PARIS: Une statue majestueuse façonnée par les trois frères de l'atelier Assaf se trouve devant l'entrée de la Bibliothèque nationale de Baakline. C'est celle de l'émir Fakhreddine qui dirigea l'émirat du Mont-Liban et qui fut exécuté par l'Empire ottoman à Istanbul en 1635. L'emplacement de cette statue est symbolique car elle se trouve devant un bâtiment qui était auparavant un sérail ottoman puis une prison, après l’indépendance du Liban. Cette transformation s'inscrit dans une démarche locale qui a pour objectif de promouvoir la culture et le dialogue dans un pays où le secteur culturel a été profondément touché par une crise socio-économique sans précédent.
Le choix de la culture pour tous
Cette démarche a été l'œuvre des habitants de Baakline et surtout de Walid Joumblatt, président du Parti socialiste progressiste et baron politique de la région du Chouf. La bibliothèque a été fondée le 13 mars 1987 alors que le Liban était encore en pleine guerre civile. «Les habitants ne voulaient plus de la présence de la prison. Walid Joumblatt eut l'idée d'y fonder une bibliothèque», explique Ghazi Saab, directeur des lieux.
Ce lieu historique compte plus de 190 000 livres répartis en trois langues principales: arabe, français et anglais. Le site Internet est par ailleurs très accessible. «La particularité de cette bibliothèque est d’être la seule au Liban à proposer des prêts de documents et d’ouvrages sans aucune contrepartie financière», précise le directeur de la Bibliothèque nationale de Baakline. En effet, pour y emprunter un livre, il suffit de résider au Liban.

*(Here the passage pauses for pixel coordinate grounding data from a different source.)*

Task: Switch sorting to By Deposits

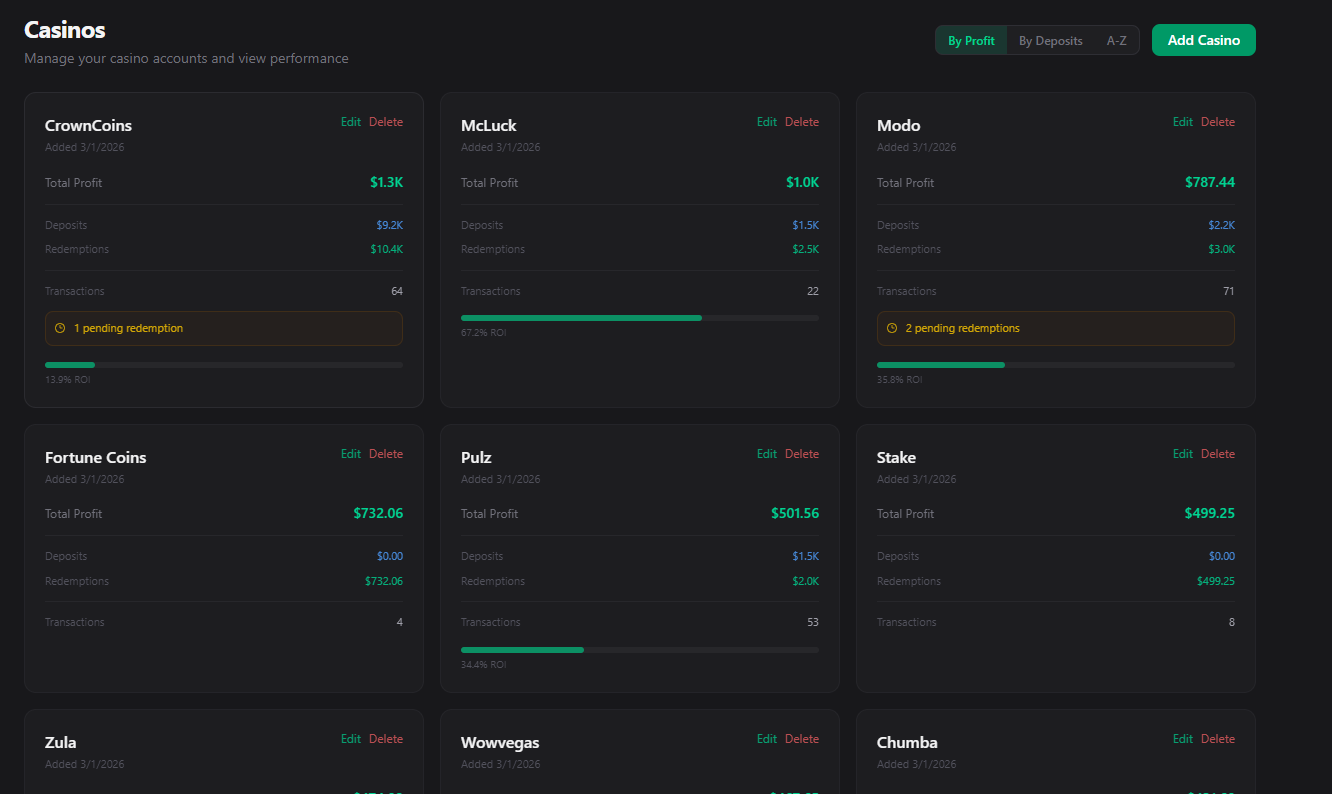Action: [x=1050, y=40]
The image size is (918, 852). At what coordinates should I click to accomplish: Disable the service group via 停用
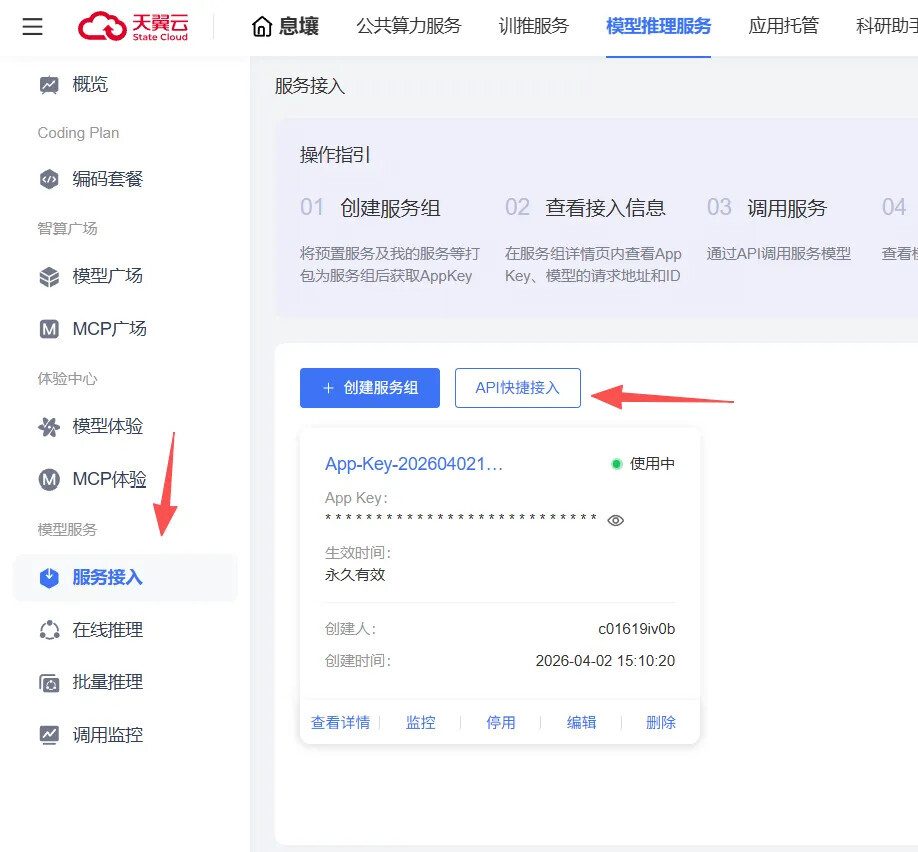501,722
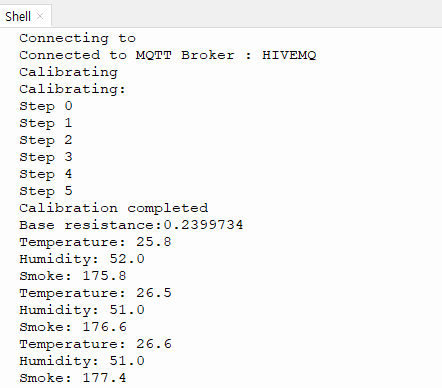The width and height of the screenshot is (442, 388).
Task: Click the 'Calibration completed' line
Action: point(114,208)
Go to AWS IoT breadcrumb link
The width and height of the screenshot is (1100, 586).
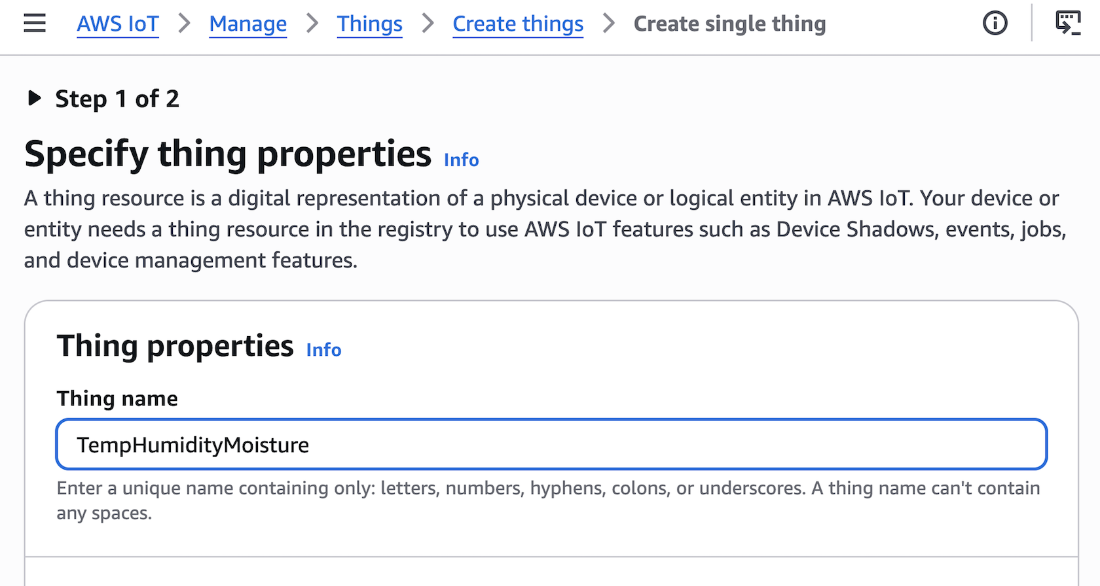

La pandémie de coronavirus puis la crise socio-économique ont cependant eu comme conséquence une réduction des prêts, passant de 50 000 prêts en 2019 à 24 000 en 2021.
Un exemple à suivre au Liban
L'État libanais dont dépend la bibliothèque ne l'aide plus financièrement depuis trois ans. Elle continue toutefois d'accueillir les visiteurs provenant des quatre coins du Liban et de proposer une offre culturelle riche. De nombreuses conférences ainsi que des représentations théâtrales ont lieu tout au long de l’année. «Le théâtre a été inauguré en 2019. L'année suivante, la bibliothèque a organisé plus de 252 activités culturelles. En juin dernier, nous avons accueilli quatre représentations théâtrales jouées par les enfants du Centre national de réadaptation et de développement», indique fièrement Ghazi Saab.
La Bibliothèque nationale de Baakline est ainsi devenue un havre de culture mais aussi de dialogue. À la suite de ce retentissant succès, Ghazi Saab a été nommé conseiller du ministre de la Culture. Il partage sa riche expérience dans le cadre de ses nombreuses responsabilités, y compris en tant que responsable des Centres de lecture et d'animation culturelle qui dépendent de l'Organisation internationale de la francophonie. La Bibliothèque nationale de Baakline a aidé plus de 96 bibliothèques au Liban.
Ce lieu emblématique niché au cœur du berceau historique du Liban devient progressivement un phare de culture.